### Consigne de travail 1
Répondez aux questions suivantes à partir du texte fourni :
(a) Quel point fort naturel le fils évoqué dans le texte avait-il au tennis ?
(b) À quel ressenti le feed-back permet-il au manager d'échapper ?
(c) Dans l'exemple de la réunion, comment le collaborateur a-t-il répondu aux questions pièges du client ?

### Texte fourni
————

Accompagner la progression
Dire « OK » ou « NOT OK » par rapport au résultat (1er objectif), et dire « J’ai vu ce que tu as fait » (2ème objectif) est un bon début.
Répondre à ce troisième objectif de mise en développement, c’est mieux structurer son retour d’image.
C’est permettre soit de reproduire une réussite, soit d’éviter un futur échec.
En effet, ce feed-back doit permettre à un collaborateur de progresser.
Pour cela, apporter du factuel et des exemples concrets lors du feed-back, c’est donner des points de repères, faire prendre conscience des actes, et permettre de les reproduire.
C’est aussi mettre le doigt sur ce qui peut être amélioré, en identifiant le COMMENT l’améliorer.
Pour toutes ces raisons, il est tout aussi important d’apporter un fee-back sur une réussite que sur un échec
Pour le manager, c’est également un moyen de quitter ce ressenti de pompier qui n’intervient que pour éteindre les urgences, quand ça ne va pas. C’est redonner du sens à son métier en travaillant sur la dimension humaine.
Du coup, comment organiser les choses pour être constructif.
Le contenu du feed-back
Quand mon fils a commencé à faire du tennis, il a été repéré car il avait un point fort naturel, non calculé : son revers.
Sur quoi son entraineur l’a fait travailler en premier ?
Son revers !
En effet, avoir un bon coup droit et un bon revers n’est pas suffisant pour gagner un match. Travailler son revers lui a permis de développer un point vraiment différenciant, le tout dans le plaisir, et de développer sa confiance en lui.
(Le fin mot de l’histoire, c’est que comme il n’a jamais eu l’esprit de compétition… vous imaginez la suite ! Mais au moins, il a pris du plaisir).
Insister sur les atouts
Soyons sincère, si les managers oublient de dire ce qui fonctionne bien, de l’autre côté de la barrière, ça nous arrange un peu : nous avons aussi du mal à nous reconnaître nos atouts.
Mais commencer son retour d’image par les atouts, c’est pour le manager, être plus objectif sur son collaborateur.
C’est pour le collaborateur, être plus lucide de son niveau réel.
Attention néanmoins.
Pour que l’interlocuteur entende et accepte, sans fausse pudeur, ces compliments, il est important que ceux ci soient construits.
Pour cela, si le manager a une impression positive sur son collaborateur ou sur ce qu’il a fait, son discours a intérêt à être concret, illustré. Pour cela, il se doit d’argumenter son ressenti par des observations et des actes précis.
« Je trouve que tu as progressé en réunion »
(ok, bon début, mais ça ne fait pas avancer beaucoup le schmilblik !!!).
« En effet, lorsque le client t’a posé des questions pièges, d’une part, tu as répondu en gardant ton calme, sur un ton posé. D’autre part, tu as donné des réponses chiffrées, en les illustrant par des exemples, comme par le rôle des analystes dans ce projet ».
Là, le collaborateur peut identifier ce qu’il a fait de bien, et le reproduire ou s’en inspirer pour la suite.
Insister sur les atouts, c’est travailler son revers, et prendre conscience des moyens dont il dispose pour gagner le match.

————

### Enregistrements fournis
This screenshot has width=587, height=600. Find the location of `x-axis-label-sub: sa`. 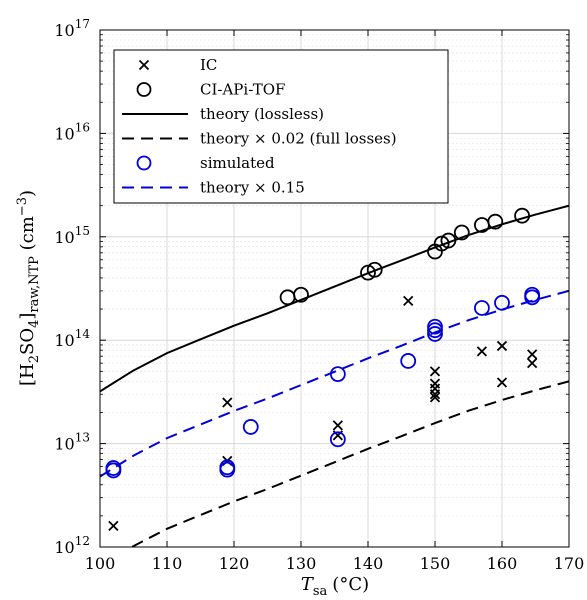

x-axis-label-sub: sa is located at coordinates (320, 592).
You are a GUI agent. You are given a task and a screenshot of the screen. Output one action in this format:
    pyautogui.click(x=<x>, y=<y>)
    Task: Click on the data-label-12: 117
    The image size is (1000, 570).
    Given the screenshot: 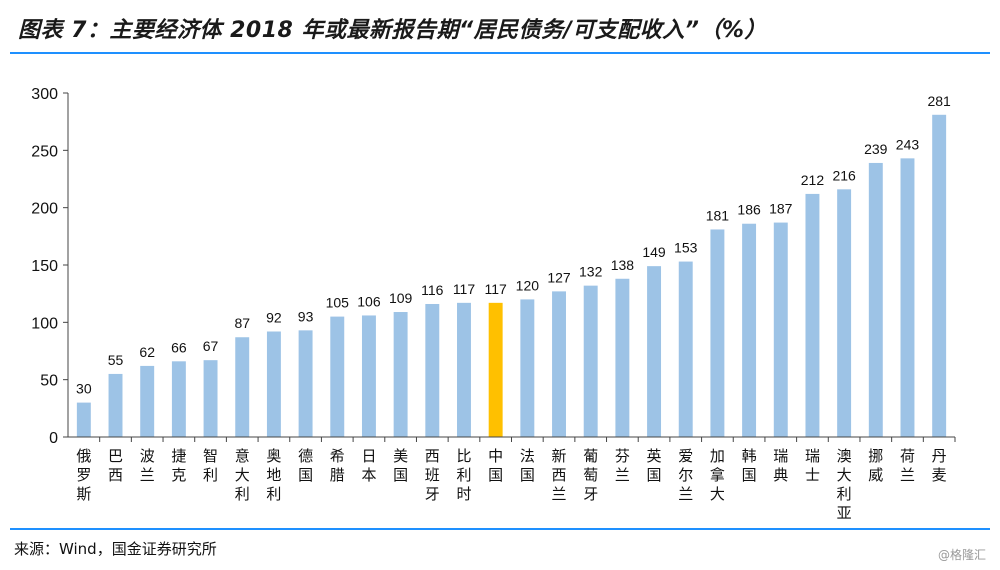 What is the action you would take?
    pyautogui.click(x=464, y=289)
    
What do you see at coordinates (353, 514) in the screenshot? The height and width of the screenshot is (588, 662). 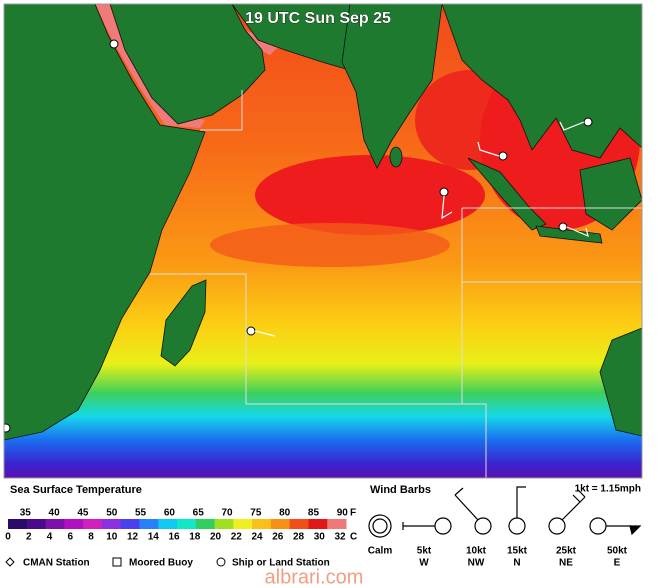 I see `fahrenheit-unit: F` at bounding box center [353, 514].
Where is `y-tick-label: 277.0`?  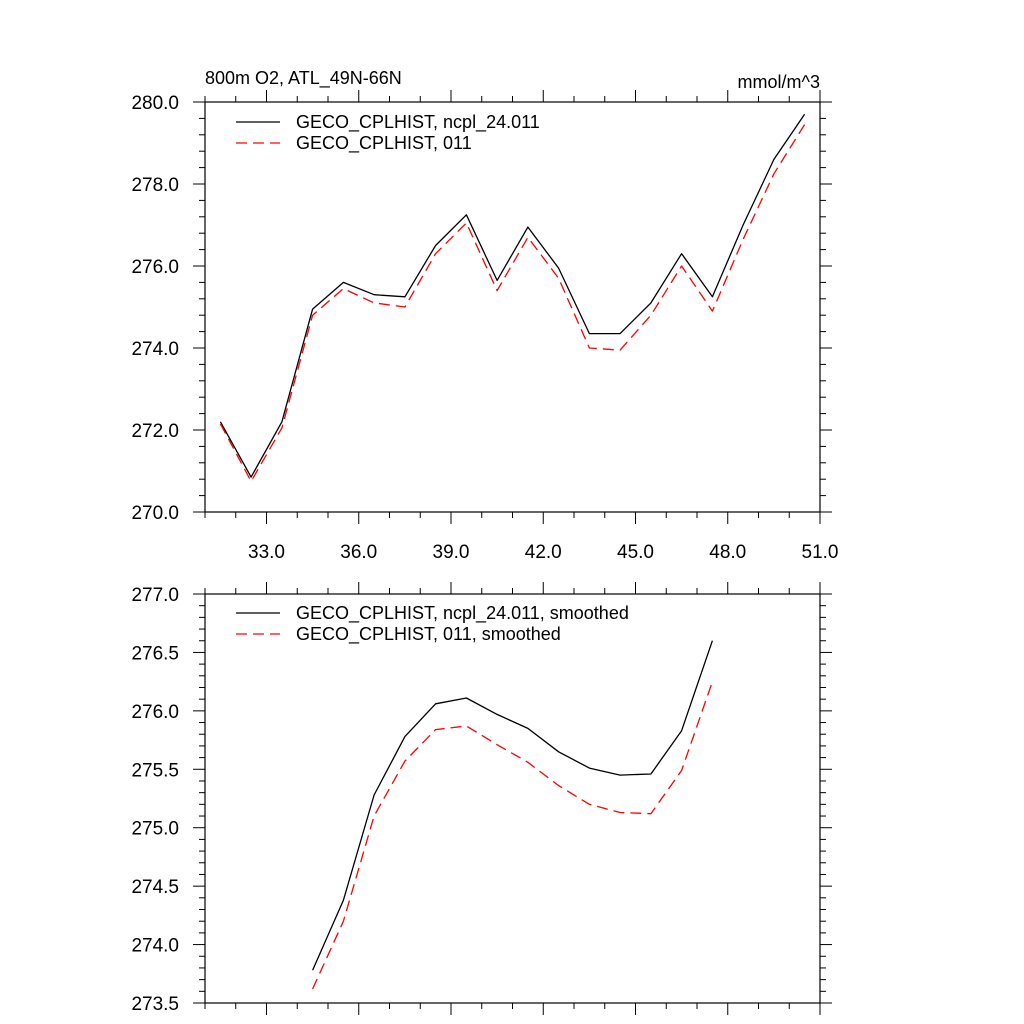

————

### Consigne de travail 2
Recopiez à l'identique les enregistrements, du début jusqu'à la ligne contenant « x-axis-label-sub: sa is », cette ligne comprise. Laissez les images de côté.

### Corrigé 1
(a) Son revers.
(b) Le ressenti de pompier qui n'intervient que pour éteindre les urgences, quand ça ne va pas.
(c) Il a gardé son calme et répondu sur un ton posé. Il a aussi donné des réponses chiffrées, illustrées par des exemples, comme le rôle des analystes dans ce projet.

### Corrigé 2
This screenshot has width=587, height=600. Find the location of `x-axis-label-sub: sa`. 

x-axis-label-sub: sa is located at coordinates (320, 592).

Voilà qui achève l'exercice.